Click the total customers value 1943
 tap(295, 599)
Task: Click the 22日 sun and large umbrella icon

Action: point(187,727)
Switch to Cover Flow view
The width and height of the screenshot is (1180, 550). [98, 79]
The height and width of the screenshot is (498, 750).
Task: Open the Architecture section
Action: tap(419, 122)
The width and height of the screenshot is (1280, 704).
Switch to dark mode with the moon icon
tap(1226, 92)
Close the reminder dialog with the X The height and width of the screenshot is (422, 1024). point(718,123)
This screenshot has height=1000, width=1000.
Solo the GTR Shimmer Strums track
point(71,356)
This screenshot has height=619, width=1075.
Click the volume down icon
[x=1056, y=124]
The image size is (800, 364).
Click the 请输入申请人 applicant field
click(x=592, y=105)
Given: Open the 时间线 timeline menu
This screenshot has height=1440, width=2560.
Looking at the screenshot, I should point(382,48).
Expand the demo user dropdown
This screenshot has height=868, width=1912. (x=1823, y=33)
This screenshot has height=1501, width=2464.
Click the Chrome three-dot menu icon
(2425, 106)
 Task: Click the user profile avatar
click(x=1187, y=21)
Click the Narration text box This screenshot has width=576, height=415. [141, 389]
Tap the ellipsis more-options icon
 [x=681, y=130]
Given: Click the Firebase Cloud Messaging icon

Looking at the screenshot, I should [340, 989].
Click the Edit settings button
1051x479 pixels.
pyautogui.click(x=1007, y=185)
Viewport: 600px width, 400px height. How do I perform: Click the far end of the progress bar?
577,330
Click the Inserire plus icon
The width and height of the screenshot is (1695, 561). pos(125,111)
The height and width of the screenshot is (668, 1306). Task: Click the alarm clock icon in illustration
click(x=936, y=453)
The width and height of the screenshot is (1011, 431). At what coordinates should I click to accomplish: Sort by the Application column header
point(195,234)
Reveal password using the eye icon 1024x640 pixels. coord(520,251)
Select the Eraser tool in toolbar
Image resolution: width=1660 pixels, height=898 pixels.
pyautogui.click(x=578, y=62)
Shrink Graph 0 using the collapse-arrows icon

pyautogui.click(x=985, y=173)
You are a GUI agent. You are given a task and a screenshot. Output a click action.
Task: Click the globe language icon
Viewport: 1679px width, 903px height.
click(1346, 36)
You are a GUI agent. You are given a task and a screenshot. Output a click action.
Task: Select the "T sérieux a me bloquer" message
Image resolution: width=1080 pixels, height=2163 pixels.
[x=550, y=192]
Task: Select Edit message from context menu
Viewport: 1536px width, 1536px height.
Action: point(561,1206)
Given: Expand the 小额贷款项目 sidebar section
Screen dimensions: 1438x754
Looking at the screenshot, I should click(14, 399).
####
The task: Return the items again word for word, beginning at the line containing "Reveal password using" and continuing through the line containing "pyautogui.click(x=985, y=173)".

Final answer:
Reveal password using the eye icon 1024x640 pixels. coord(520,251)
Select the Eraser tool in toolbar
Image resolution: width=1660 pixels, height=898 pixels.
pyautogui.click(x=578, y=62)
Shrink Graph 0 using the collapse-arrows icon

pyautogui.click(x=985, y=173)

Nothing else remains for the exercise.